FUSE+IUE extinction curves

Milky Way Extinction

Measurements of dust extinction in our Galaxy provides a rich view of dust grains due to the large number of sightlines with measurements. My work has focused on spectroscopic measurements of extinction to constrain the average behavior and the characteristics of features. I have done this with larger spectroscopic samples in the ultraviolet (Valencic et al. 2004), far-ultraviolet (Gordon et al. 2009), optical (Fitzpatrick et al. 2019; Massa et al. 2020), near-infrared (Decleir et al. 2020), and mid-infrared (Gordon et al. 2021). These results have been used to determine a fully spectroscopic based R(V) extinction relationship that extends from 912 A to 32 micron (Gordon et al. 2023). This relationship provides the average extinction for a range of R(V) values where R(V) traces average dust grain size. This useful relationship is included in the dust_extinction astropy affiliated python package.

We have found two sightlines of particular interest as both do not have a 2175 Å bump - one possibly due to grain destruction (Valencic et al. 2003) and one due to grain coagulation (Whittet et al. 2004)

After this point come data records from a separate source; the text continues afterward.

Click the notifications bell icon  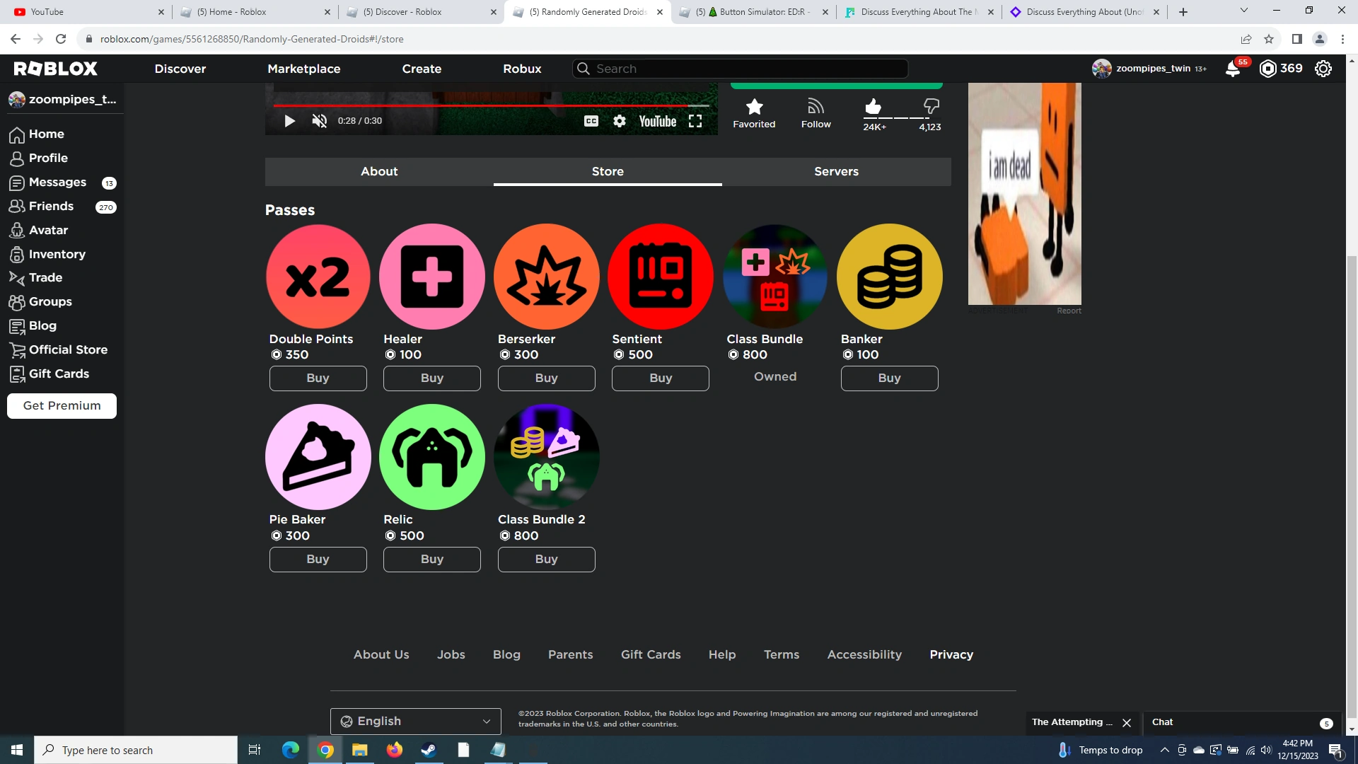(1232, 69)
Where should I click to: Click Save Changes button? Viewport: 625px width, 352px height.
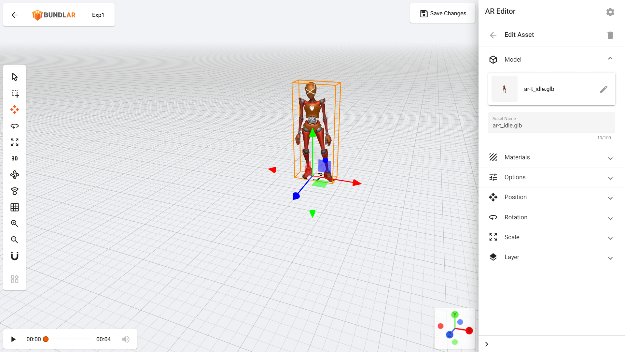[443, 13]
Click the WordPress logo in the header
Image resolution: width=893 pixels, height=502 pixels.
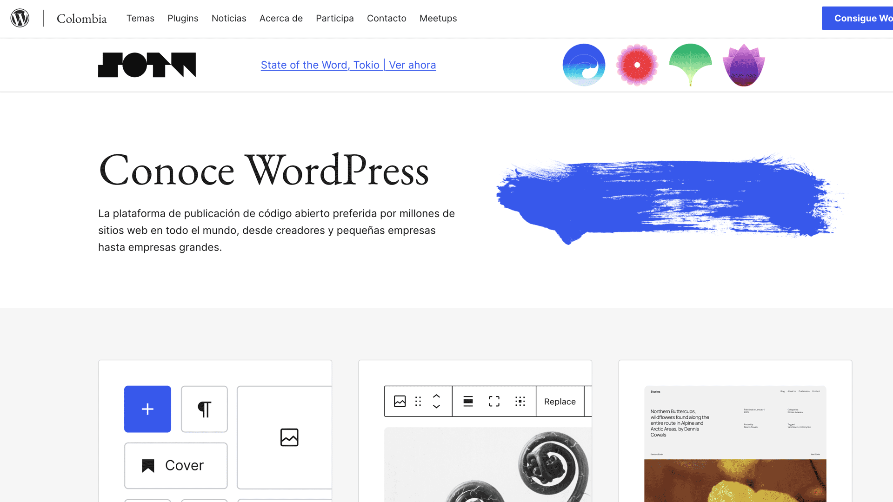20,18
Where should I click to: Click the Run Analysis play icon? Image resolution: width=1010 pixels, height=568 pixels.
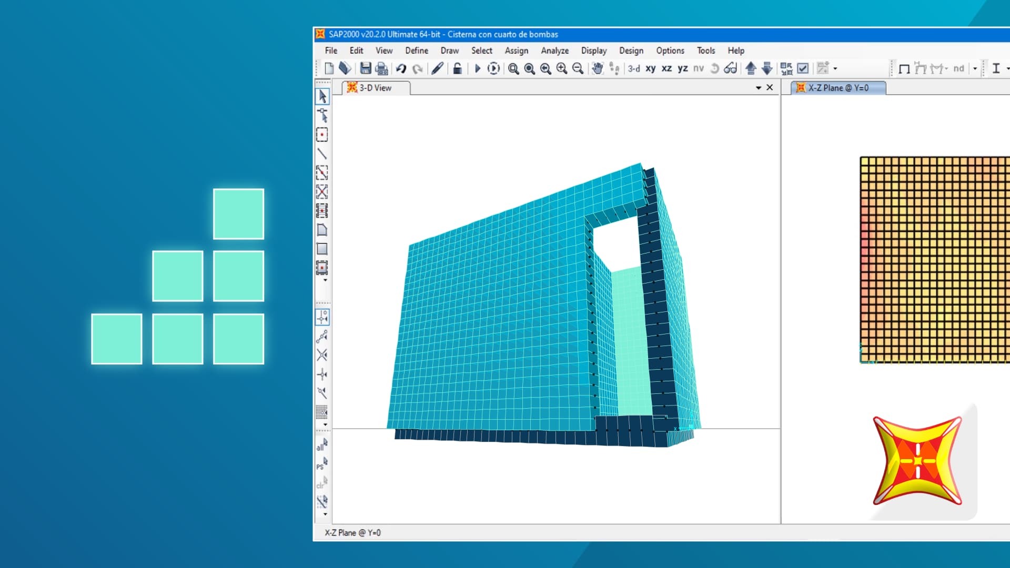478,68
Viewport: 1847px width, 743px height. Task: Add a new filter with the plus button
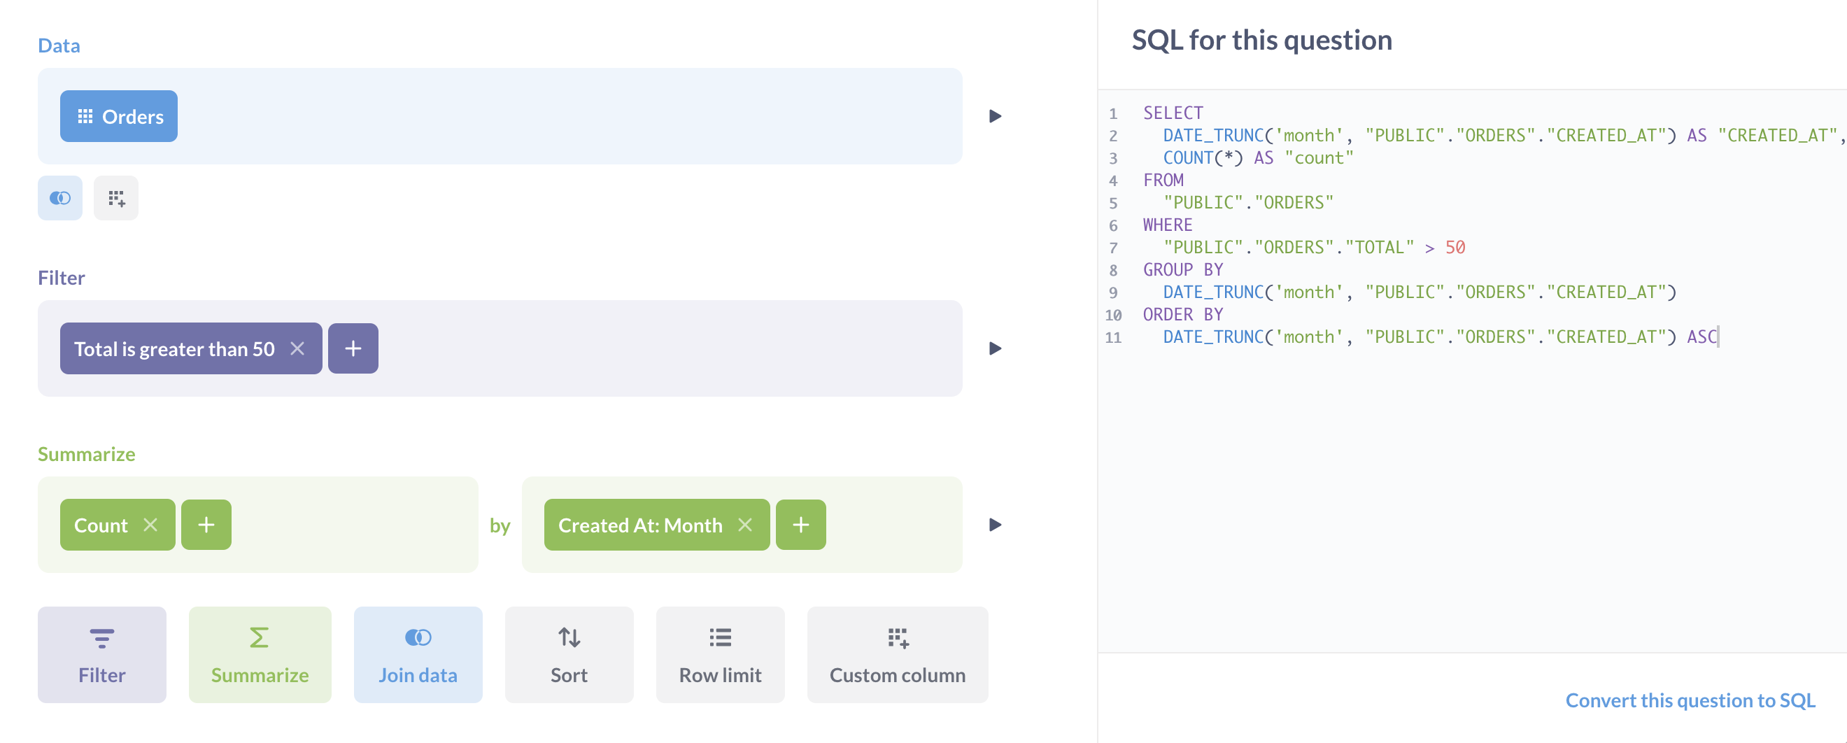click(353, 348)
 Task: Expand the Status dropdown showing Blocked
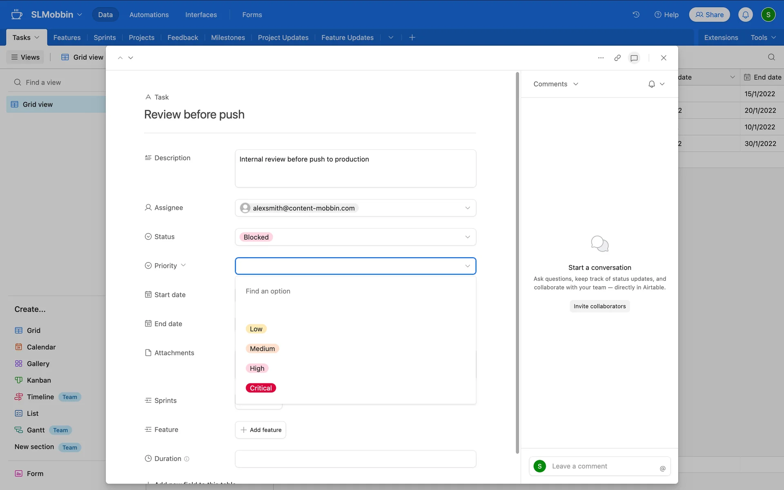[x=467, y=237]
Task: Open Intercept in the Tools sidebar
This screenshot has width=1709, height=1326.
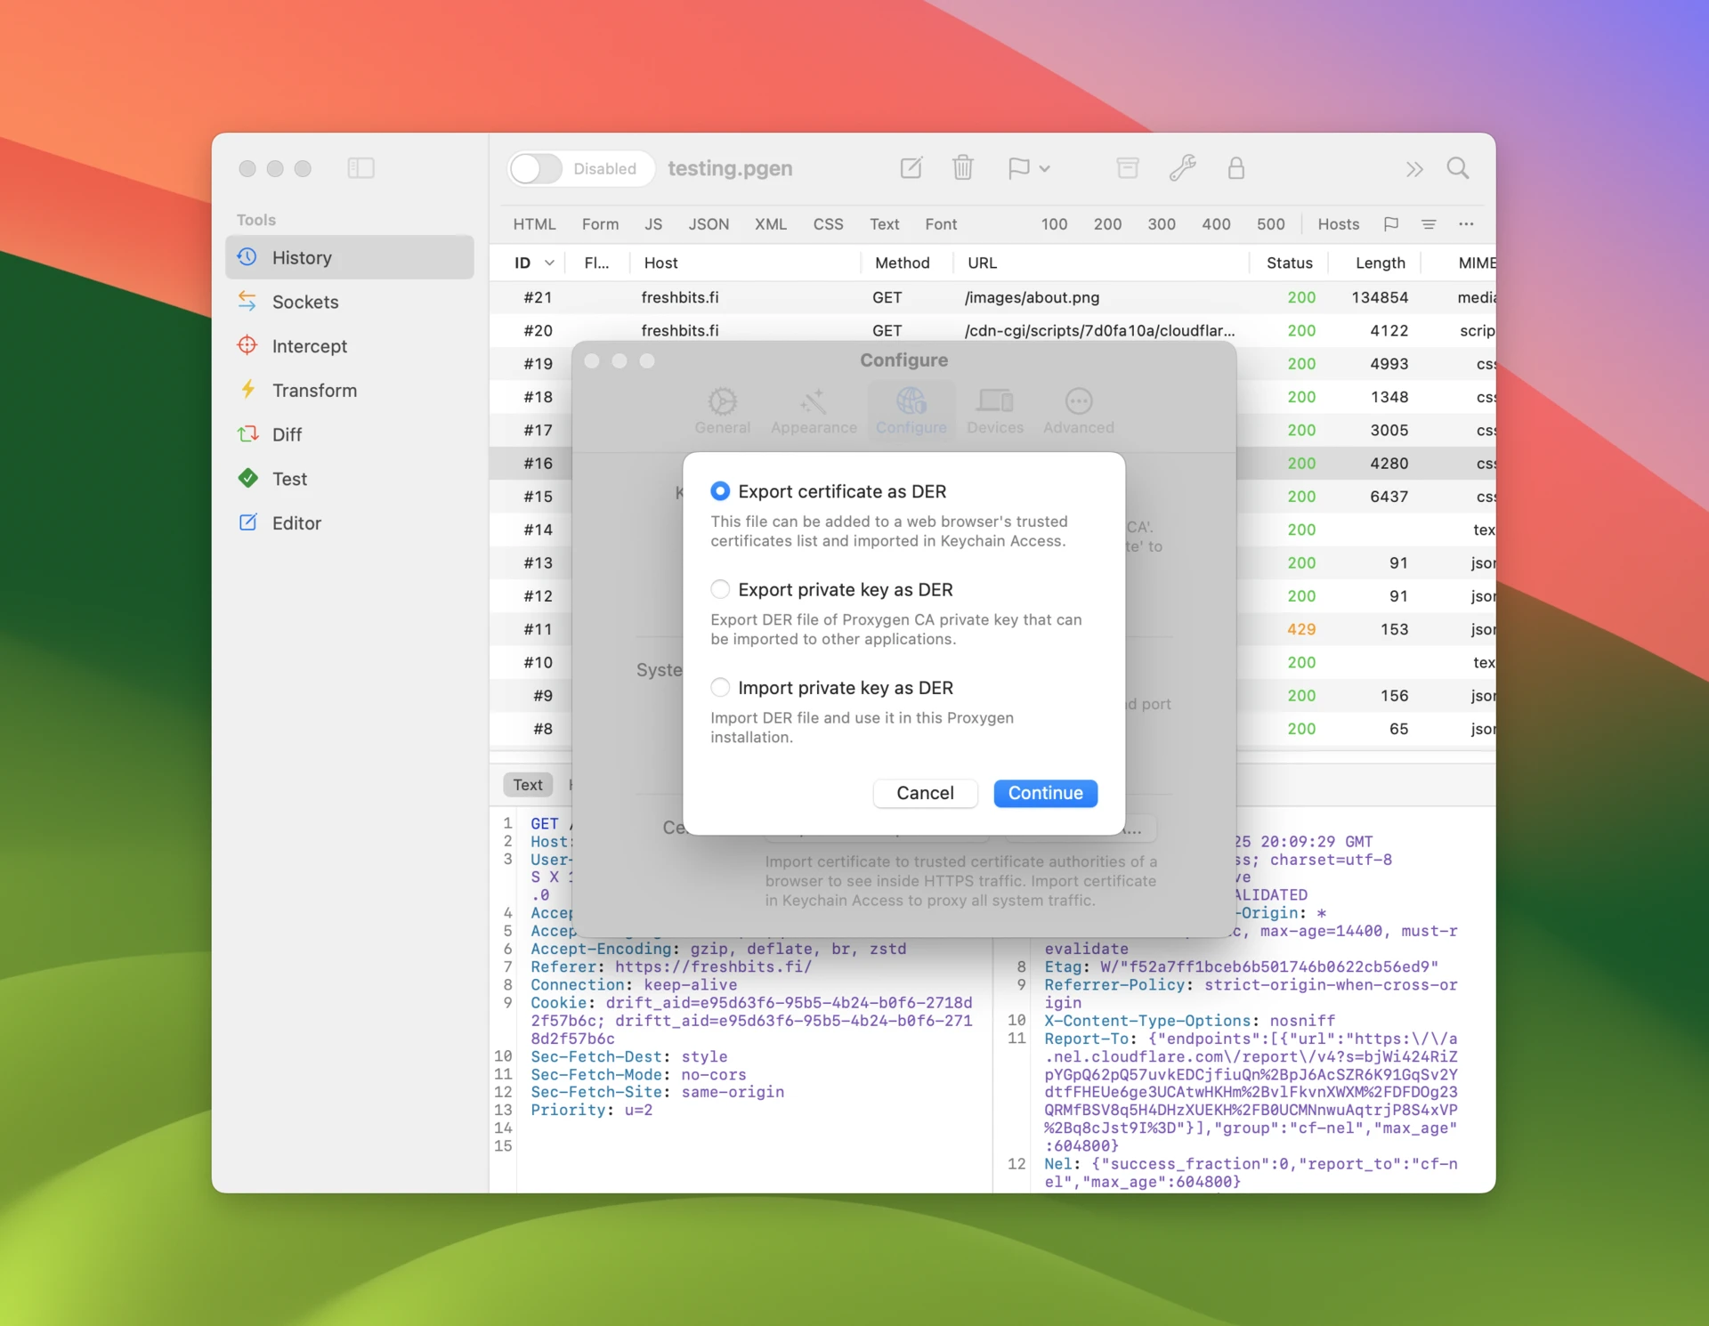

Magellanic Clouds average curves

Local Group Ultraviolet Extinction

Measuring the dust extinction in the Large and Small Magellanic Clouds provides a view into dust grains in environments different than seen in our Galaxy. For example, the SMC shows the most different ultraviolet dust extinction curves, most do not have the 2175 Å feature (Gordon & Clayton 1998 ; Gordon et al. 2003). The LMC shows large variations, including weak 2175 Å bumps near the 30 Dor starburst region (Misselt et al. 1999). With collaborators, I am working to expand the number of measured extinction curves in the SMC (paper in prep.), M31 (Clayton et al. 2015; ongoing HST program), and M33 (ongoing HST program).

3 color PHAT image


I have been working on a new technique to measure dust extinction in nearby galaxies based on photometry of many, many resolved stars. This work was motivated by the large HST M31 survey named PHAT (Dalcanton et al. 2012), that has measured photometry in 6 bands from ultraviolet through near-infrared for 100+ million stars (Williams et al. 2014). The Bayesian Extinction And Stellar Tool (BEAST) fits the photometry for each star with a model based on the physics of stars, an empirical model of dust extinction based on Milky Way and Magellanic Cloud measurements, and an empirical observation model (Gordon et al. 2016). Current work is focused on creating the MegaBEAST - a Hierarchical Bayesian model that directy interfaces with the BEAST to model the ensemble properties of a group of dust extinguished stars to produce maps of dust extinction properties as well as stellar population parameters.